Summarize the UNL Olympiad page below in two sentences.

Page:
↓

IV UNL Olympiad

From UNL Wiki
Revision as of 12:14, 5 November 2014 by Martins (Talk | contribs)
Jump to: navigation, search

The UNL Olympiad is a series of competitions organised by the UNDL Foundation in order to foster the development of UNL-driven resources (dictionaries, grammars and corpora). The fourth edition of the Olympiad is devoted to the development of grammars and dictionaries for UNLizing (with IAN) and NLizing (with EUGENE) the corpus derived from the project AESOP-A1.

Contents

Important dates

Preparatory phase

  • AESOP-A1: until 22 Sep 2014
  • Open discussion: 23-30 Sep 2014
  • Official release of the corpus: 7 Oct 2014

Competition

  • Deadline for uploading the grammars and dictionaries: 15 Nov 2014
  • First results: 23 Nov 2014
  • Open discussion of the results: 24-30 Nov 2014
  • Final results: 7 Dec 2014

Preparatory Phase (Concluded)

Participation in the preparatory phase is open to all candidates and is not compulsory, provided that at least one user of the working language completes the project AESOP-A1.

AESOP-A1

The first phase of the IV UNL Olympiad is the project AESOP-A1, which is open and funded for all languages. This project will set the corpus and the reference for UNLization and NLization. It consists of 13 UNL graphs that must be NLized (i.e., generated into natural language, manually). This process must be done only once for each language, i.e., it is not necessary (nor possible) that all users address the 13 UNL graphs. The progress report of the project AESOP-A1 with the number of available entries is available at UNLWEB>PROJECTS>AESOP-A1>PROGRESS REPORT.

Open Discussion

The second phase of the IV UNL Olympiad will consist in an open discussion of the results of the project AESOP-A1. All users will be able to propose the inclusion, suppression or modification of the NLizations proposed to the UNL graphs, in order to avoid any biases and privileges for specific users.

Official Release

The official corpus and set of languages, resulting from the preparatory phases, was released on 7 Oct 2014.

Competition

Goals

The IV UNL Olympiad has two main goals:

  • To prepare the dictionaries and grammars for UNLizing, with IAN, the corpus AESOP-A1; and/or
  • To prepare the dictionaries and grammars for NLizing, with EUGENE, the corpus AESOP-A1.

UNLization is the process of representing, into UNL, the information conveyed by a natural language document. NLization, conversely, is the process of representing, in natural language, the information conveyed by a UNL document. These are done, respectively, with IAN and EUGENE, which are engines available at the UNLdev.

Modalities

The competition is organised in two modalities:

  • Best UNLization Grammar for <LANGUAGE>
  • Best NLization Grammar for <LANGUAGE>

Where <LANGUAGE> is one of the languages participating in this Olympiad (see the complete list below).
Candidates may participate in one or two modalities, i.e., they may work with the UNLization grammar, with the NLization grammar, or with both.

↑

Items:
↓

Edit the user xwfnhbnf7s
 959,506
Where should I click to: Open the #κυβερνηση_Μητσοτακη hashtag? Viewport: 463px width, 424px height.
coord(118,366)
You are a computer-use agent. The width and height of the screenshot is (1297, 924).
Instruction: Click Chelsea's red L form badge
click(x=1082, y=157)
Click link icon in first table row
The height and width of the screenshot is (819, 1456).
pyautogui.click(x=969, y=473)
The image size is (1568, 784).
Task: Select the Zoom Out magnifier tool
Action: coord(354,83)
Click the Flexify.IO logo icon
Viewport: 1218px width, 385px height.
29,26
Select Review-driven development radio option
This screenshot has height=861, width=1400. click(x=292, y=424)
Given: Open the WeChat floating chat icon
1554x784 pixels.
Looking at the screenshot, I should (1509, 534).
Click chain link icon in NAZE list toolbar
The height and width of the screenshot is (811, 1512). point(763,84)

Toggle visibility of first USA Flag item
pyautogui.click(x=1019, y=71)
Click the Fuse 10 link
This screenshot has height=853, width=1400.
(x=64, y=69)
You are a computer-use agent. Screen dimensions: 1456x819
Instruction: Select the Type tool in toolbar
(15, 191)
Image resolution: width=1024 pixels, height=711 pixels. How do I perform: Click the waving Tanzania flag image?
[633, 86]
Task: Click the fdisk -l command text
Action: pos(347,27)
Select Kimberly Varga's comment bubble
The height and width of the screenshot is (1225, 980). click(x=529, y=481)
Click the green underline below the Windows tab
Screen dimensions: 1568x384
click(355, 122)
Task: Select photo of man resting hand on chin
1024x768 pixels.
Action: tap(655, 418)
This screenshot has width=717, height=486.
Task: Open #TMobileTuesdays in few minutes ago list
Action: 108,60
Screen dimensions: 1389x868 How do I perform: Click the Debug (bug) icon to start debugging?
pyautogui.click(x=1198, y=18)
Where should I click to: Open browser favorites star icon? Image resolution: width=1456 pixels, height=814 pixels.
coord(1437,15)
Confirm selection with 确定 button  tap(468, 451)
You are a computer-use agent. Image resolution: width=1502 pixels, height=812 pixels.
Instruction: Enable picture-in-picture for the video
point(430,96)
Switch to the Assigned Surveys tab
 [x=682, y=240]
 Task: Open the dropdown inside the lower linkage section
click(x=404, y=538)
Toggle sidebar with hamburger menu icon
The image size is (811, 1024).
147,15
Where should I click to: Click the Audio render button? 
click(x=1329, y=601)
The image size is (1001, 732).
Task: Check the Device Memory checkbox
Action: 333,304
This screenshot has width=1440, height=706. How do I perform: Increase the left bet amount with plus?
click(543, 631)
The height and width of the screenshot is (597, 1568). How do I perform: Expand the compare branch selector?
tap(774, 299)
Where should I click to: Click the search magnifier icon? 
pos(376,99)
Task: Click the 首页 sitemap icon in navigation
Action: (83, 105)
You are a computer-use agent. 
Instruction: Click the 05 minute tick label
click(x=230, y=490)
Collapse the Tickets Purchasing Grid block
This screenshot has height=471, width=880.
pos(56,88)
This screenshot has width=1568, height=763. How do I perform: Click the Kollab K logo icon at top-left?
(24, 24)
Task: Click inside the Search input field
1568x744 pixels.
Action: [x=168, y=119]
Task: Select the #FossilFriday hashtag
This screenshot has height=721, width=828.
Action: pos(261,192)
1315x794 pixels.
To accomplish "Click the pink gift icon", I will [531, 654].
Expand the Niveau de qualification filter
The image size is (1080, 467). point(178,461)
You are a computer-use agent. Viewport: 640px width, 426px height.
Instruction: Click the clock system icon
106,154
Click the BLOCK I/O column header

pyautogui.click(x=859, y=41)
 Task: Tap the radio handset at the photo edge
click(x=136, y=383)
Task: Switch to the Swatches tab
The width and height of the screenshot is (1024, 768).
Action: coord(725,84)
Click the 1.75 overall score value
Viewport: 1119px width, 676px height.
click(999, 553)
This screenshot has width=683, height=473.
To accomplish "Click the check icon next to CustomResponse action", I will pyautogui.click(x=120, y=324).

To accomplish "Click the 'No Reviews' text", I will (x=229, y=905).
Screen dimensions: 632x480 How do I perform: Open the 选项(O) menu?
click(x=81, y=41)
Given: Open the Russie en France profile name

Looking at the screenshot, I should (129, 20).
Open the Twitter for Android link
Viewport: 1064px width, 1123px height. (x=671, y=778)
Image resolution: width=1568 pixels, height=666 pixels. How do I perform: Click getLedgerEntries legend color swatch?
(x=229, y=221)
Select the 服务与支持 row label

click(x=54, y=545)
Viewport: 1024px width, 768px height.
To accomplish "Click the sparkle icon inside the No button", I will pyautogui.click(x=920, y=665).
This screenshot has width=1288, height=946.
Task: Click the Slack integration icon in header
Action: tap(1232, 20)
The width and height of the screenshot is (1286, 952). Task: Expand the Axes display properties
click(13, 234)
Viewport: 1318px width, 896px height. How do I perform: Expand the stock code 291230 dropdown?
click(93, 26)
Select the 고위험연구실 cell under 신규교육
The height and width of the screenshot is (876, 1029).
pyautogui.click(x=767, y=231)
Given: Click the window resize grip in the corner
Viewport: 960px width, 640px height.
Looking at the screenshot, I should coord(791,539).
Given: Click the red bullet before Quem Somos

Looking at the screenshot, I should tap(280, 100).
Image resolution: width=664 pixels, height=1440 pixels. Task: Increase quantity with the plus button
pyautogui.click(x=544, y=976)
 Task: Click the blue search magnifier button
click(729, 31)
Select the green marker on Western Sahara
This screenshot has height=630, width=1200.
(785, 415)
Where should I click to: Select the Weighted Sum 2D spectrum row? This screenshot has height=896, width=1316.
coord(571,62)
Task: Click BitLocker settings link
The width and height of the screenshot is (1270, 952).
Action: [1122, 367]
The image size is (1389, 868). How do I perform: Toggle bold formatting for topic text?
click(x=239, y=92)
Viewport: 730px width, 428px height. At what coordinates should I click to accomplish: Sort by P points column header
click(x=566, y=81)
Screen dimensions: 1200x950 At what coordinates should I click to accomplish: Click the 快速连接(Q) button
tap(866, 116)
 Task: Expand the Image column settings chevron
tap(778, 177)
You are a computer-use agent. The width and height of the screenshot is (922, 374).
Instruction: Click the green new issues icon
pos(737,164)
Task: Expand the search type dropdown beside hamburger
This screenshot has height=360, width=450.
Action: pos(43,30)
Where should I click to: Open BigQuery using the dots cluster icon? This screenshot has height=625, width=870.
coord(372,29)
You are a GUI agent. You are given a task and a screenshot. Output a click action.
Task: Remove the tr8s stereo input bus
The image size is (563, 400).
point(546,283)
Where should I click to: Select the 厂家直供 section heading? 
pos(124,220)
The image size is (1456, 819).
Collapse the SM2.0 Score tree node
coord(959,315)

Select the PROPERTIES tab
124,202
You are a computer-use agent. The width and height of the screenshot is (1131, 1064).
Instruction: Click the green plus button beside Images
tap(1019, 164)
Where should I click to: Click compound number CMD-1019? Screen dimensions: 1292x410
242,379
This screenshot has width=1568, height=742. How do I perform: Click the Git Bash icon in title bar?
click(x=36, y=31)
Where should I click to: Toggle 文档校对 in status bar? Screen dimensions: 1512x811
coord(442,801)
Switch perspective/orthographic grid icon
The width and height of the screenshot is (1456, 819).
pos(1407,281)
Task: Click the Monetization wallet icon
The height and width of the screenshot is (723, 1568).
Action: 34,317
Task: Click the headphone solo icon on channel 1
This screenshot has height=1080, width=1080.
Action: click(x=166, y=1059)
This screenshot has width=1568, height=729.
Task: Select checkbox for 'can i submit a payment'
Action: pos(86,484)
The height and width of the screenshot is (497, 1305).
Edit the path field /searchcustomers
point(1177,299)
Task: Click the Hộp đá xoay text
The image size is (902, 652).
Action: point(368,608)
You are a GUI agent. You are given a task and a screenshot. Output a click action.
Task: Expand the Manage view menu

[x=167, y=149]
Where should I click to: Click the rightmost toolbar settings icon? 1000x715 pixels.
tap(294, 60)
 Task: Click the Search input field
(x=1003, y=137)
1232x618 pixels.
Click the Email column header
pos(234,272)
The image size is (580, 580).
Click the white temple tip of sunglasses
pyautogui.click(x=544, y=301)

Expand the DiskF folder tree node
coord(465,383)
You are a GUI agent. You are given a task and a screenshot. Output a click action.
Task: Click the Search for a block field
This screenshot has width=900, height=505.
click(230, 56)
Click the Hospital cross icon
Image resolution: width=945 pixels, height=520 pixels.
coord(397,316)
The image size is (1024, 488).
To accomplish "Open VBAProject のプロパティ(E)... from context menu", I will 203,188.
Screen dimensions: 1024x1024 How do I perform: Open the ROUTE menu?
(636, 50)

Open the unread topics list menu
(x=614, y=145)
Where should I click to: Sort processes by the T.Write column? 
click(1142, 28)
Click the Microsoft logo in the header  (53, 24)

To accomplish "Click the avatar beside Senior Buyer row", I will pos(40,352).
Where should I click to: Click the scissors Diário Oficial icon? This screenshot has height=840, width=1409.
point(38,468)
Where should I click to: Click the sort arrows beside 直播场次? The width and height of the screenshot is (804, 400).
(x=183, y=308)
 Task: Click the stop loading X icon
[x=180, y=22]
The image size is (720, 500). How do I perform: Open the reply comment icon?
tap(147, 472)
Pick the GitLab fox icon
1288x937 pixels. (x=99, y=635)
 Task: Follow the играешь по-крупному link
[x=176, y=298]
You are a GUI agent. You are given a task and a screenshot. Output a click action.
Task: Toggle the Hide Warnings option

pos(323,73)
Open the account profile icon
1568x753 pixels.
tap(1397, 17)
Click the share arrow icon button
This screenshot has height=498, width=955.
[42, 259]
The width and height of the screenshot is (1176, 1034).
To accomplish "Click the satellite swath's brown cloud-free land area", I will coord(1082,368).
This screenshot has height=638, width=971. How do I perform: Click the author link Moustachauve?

↑

Full solution:
The fourth UNL Olympiad, run by the UNDL Foundation, is about building grammars and dictionaries to UNLize the AESOP-A1 corpus with IAN and NLize it with EUGENE. It started with a preparatory phase (the AESOP-A1 project, an open discussion, and the corpus release on 7 Oct 2014), followed by a competition with two categories, best UNLization grammar and best NLization grammar for each language, and candidates may enter one or both.